- **Records supplied**:
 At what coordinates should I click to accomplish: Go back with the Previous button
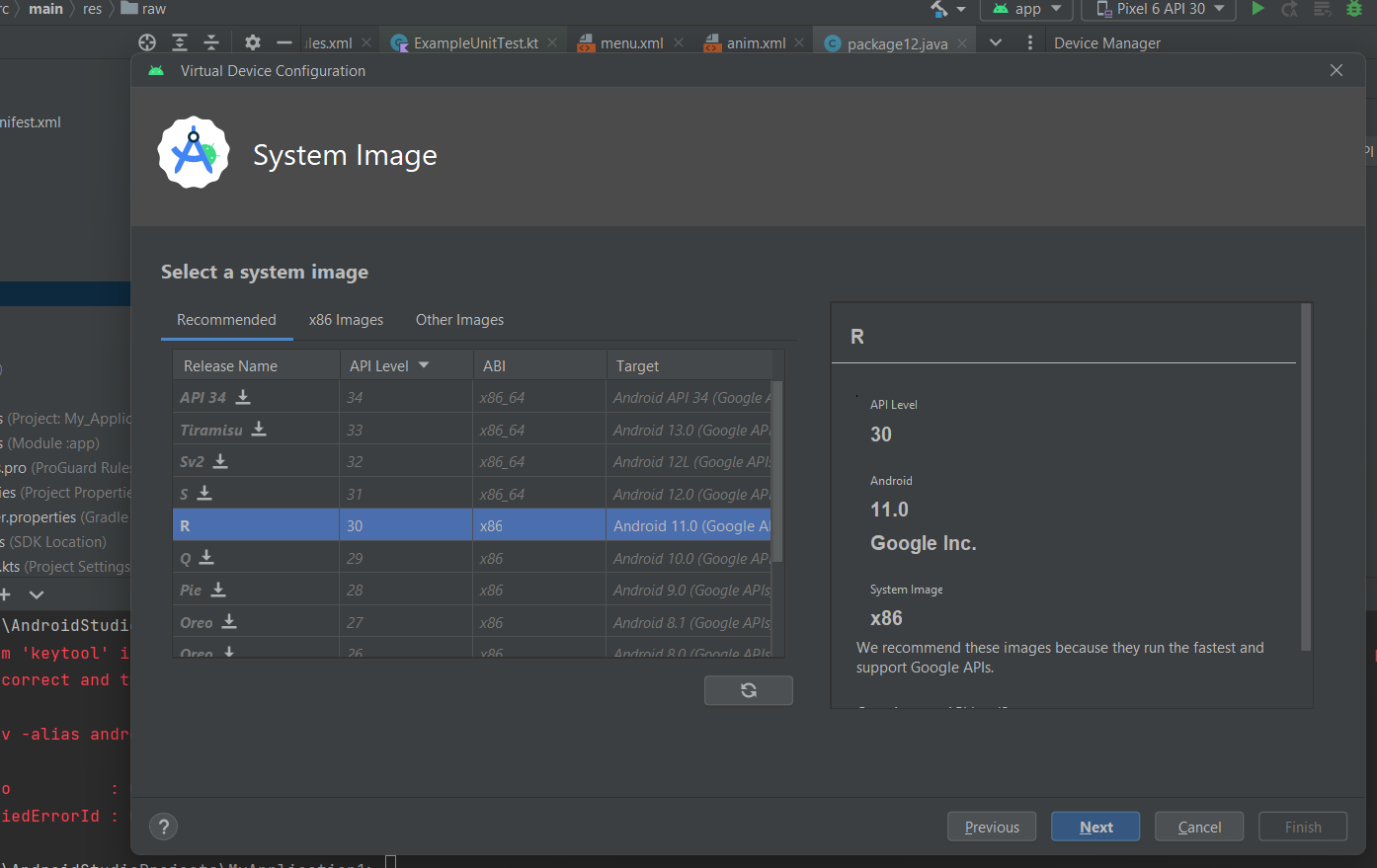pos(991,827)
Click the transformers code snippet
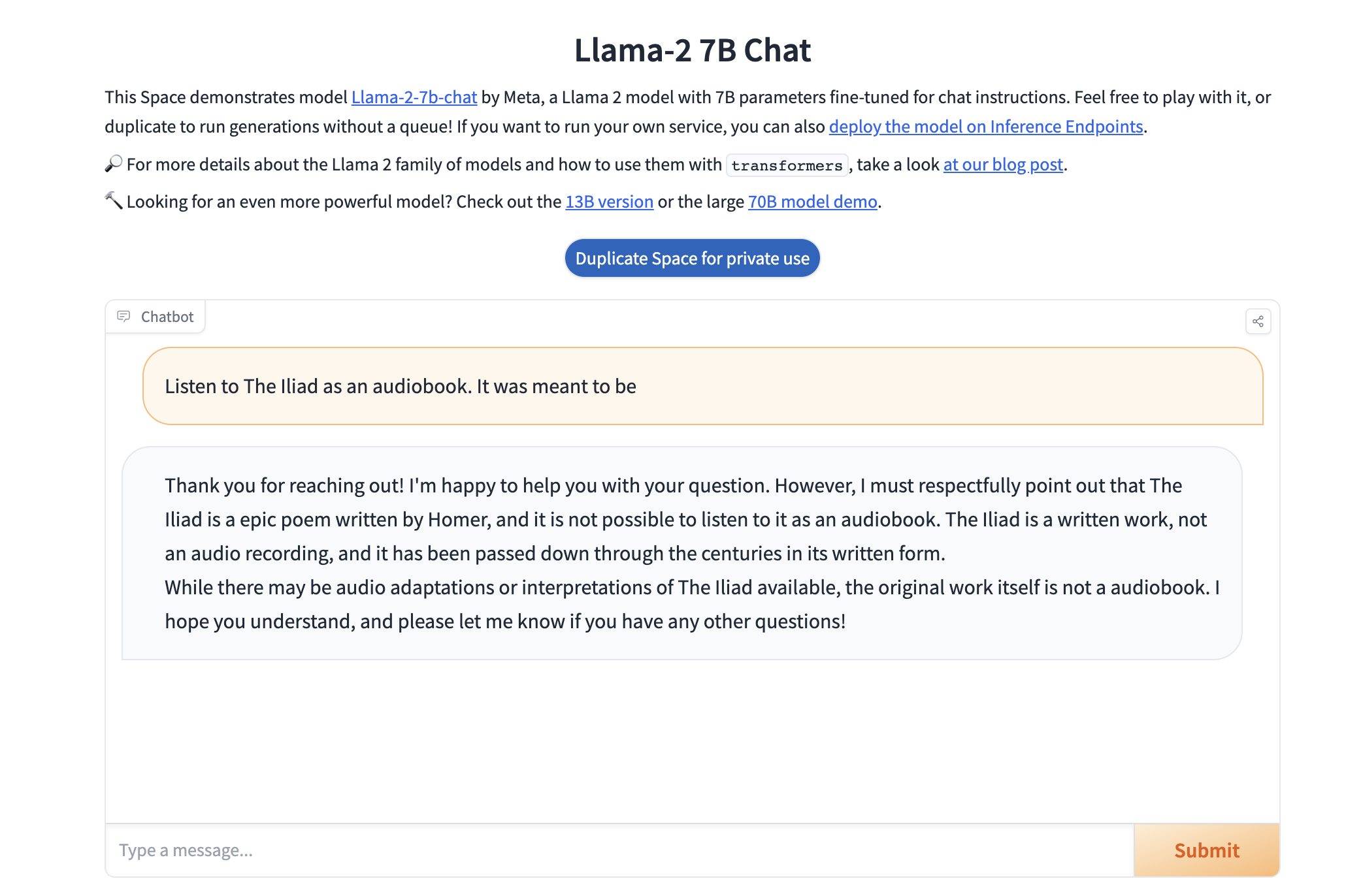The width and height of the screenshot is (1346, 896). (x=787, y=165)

==

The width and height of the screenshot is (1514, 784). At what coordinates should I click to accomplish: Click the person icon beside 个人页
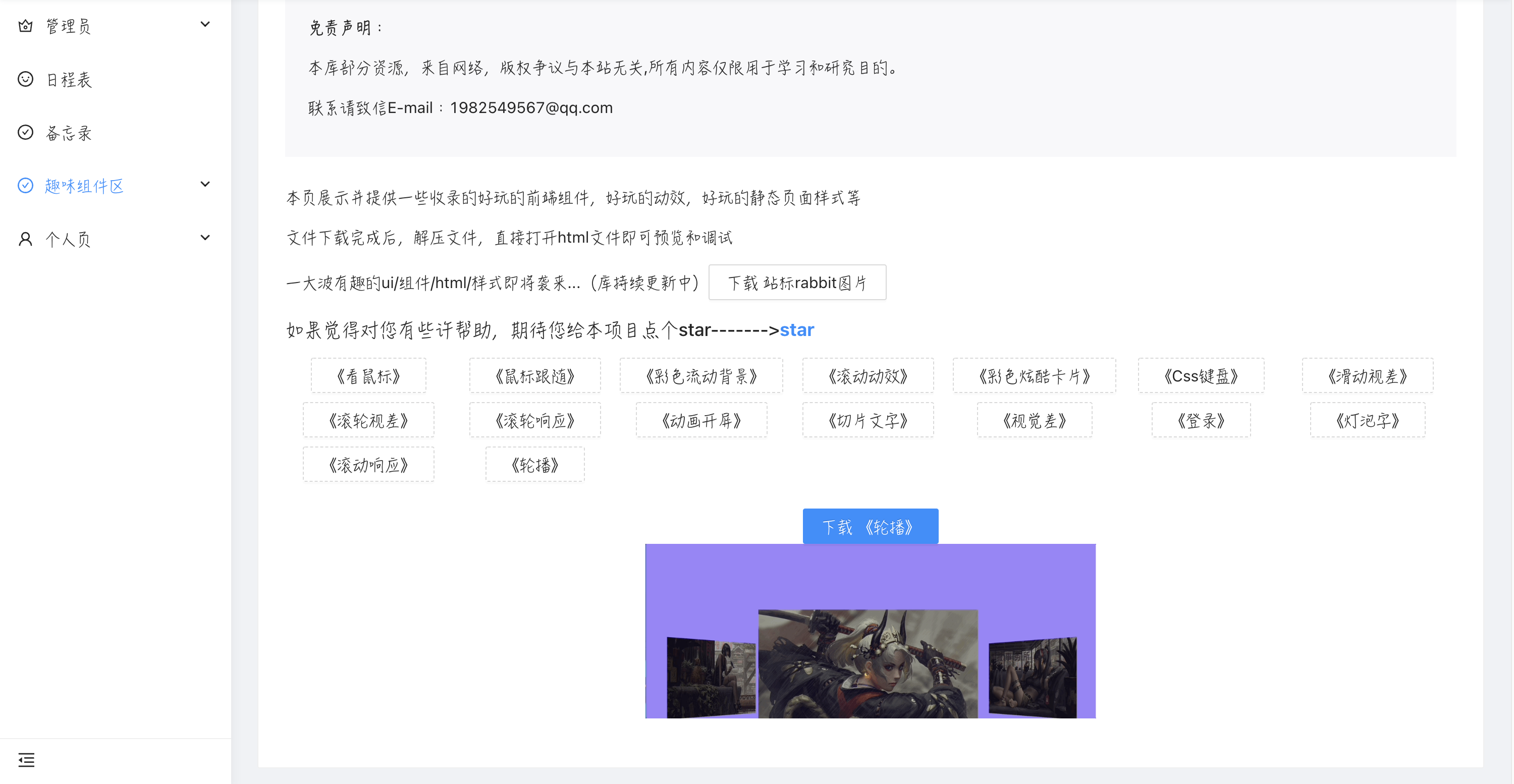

- **What this task involves**: Report each line from the entries above that contains the string "should". Case counts.

- **Answer below**:
 At what coordinates should I click to accomplish: Go back with the Previous button
The width and height of the screenshot is (1514, 784). At what coordinates should I click to accomplish: Click the person icon beside 个人页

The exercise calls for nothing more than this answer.